(Data for locating words and elements)
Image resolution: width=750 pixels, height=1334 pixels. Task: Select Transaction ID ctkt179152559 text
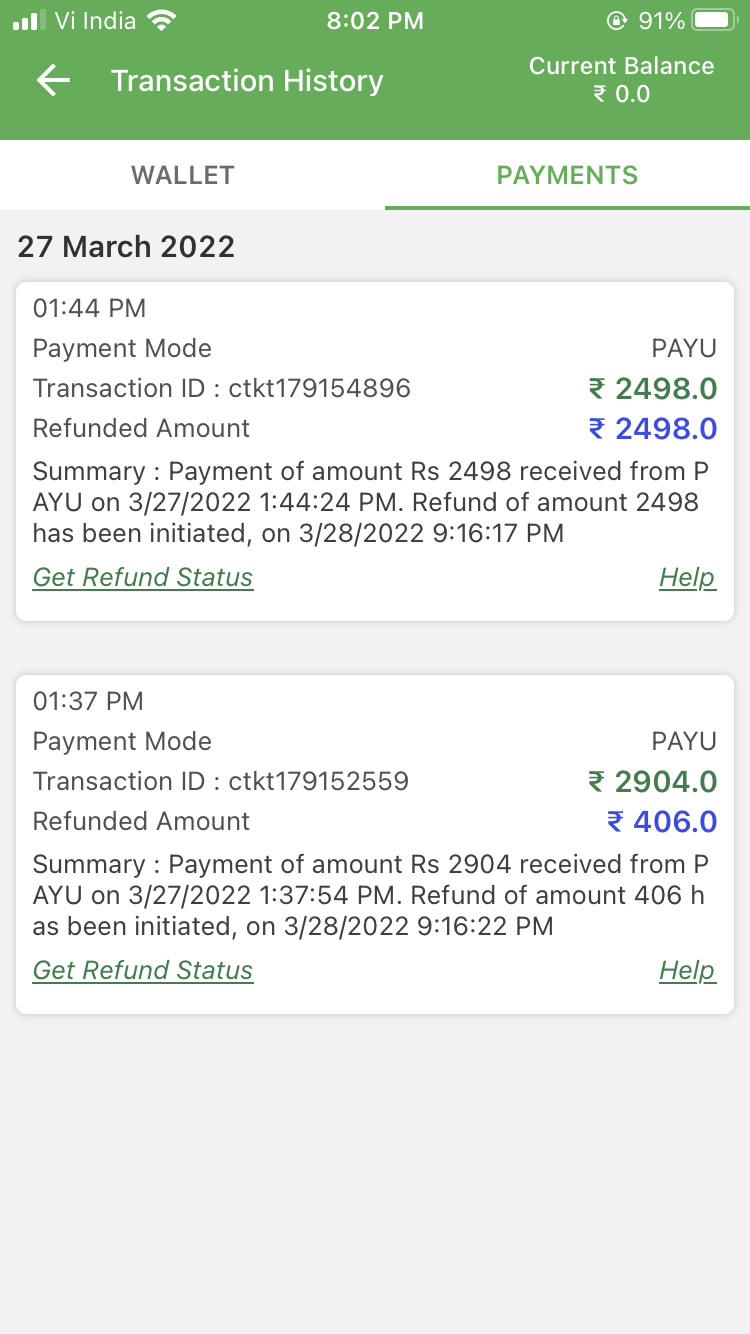tap(221, 781)
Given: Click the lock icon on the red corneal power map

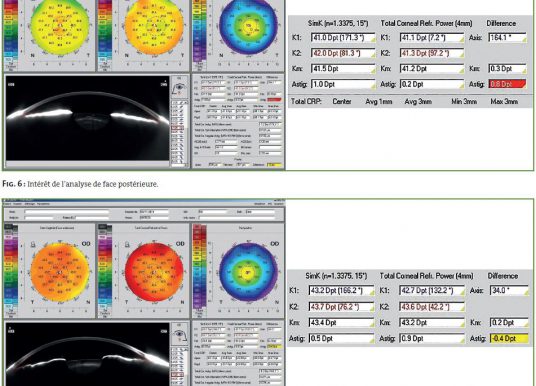Looking at the screenshot, I should 127,244.
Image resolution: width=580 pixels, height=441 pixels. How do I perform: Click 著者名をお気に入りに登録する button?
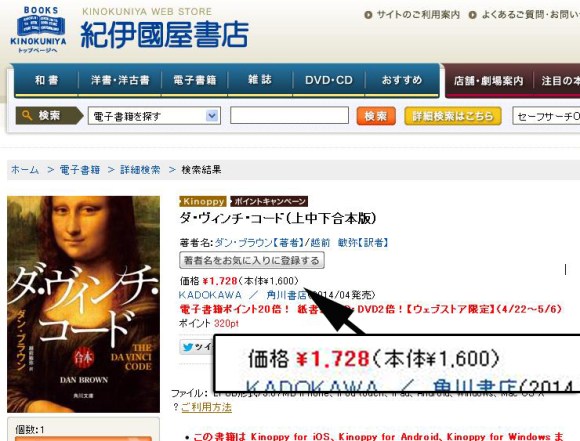(x=252, y=260)
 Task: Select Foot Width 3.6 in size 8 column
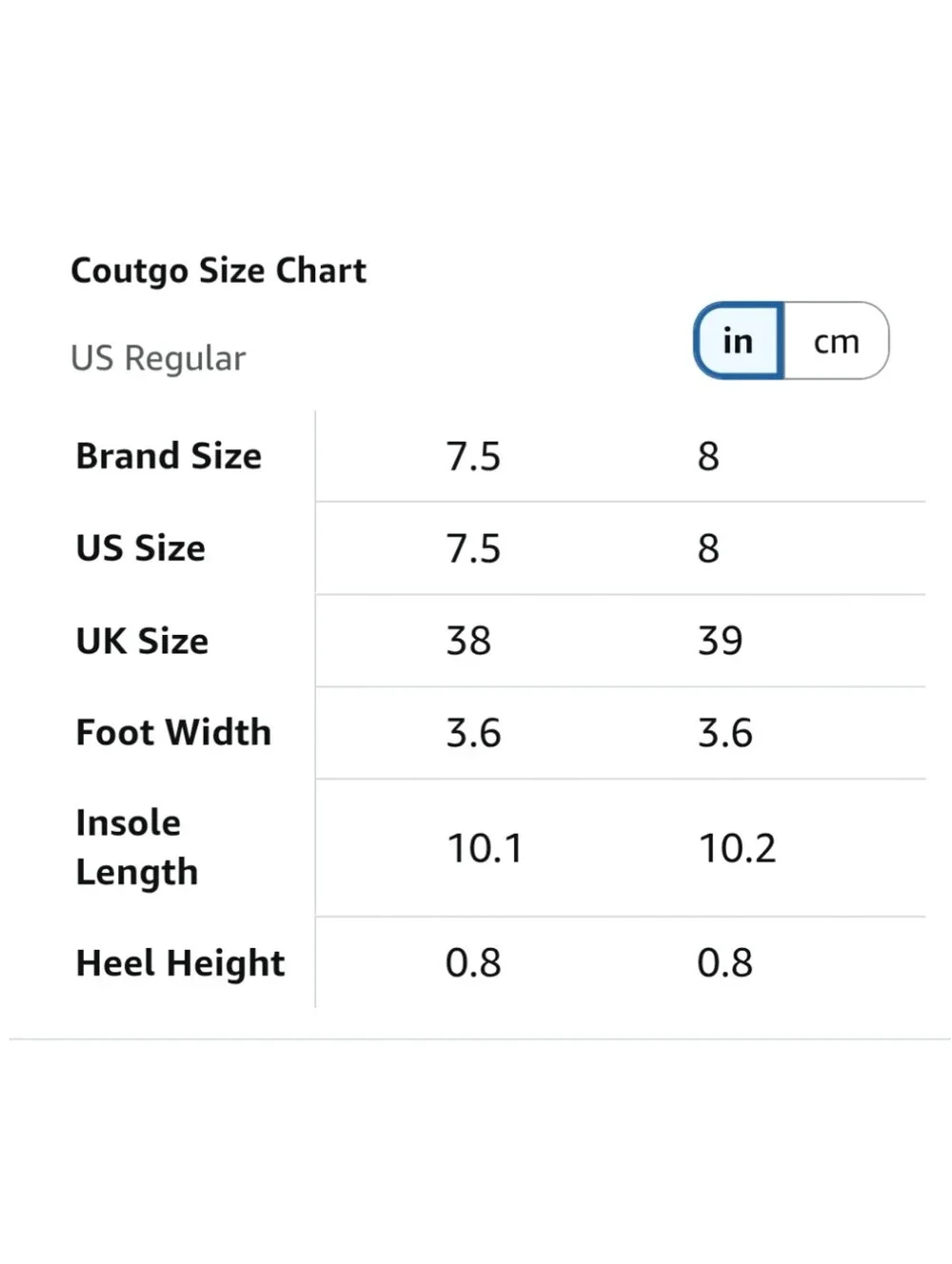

WRITTEN EXERCISE:
Pull out every line of the listing above that contains the string "resolution", treating uppercase and lowercase as different.

RESPONSE FOR THIS EXERCISE:
Image resolution: width=750 pixels, height=1334 pixels. Task: Select Transaction ID ctkt179152559 text
Image resolution: width=580 pixels, height=441 pixels. How do I perform: Click 著者名をお気に入りに登録する button?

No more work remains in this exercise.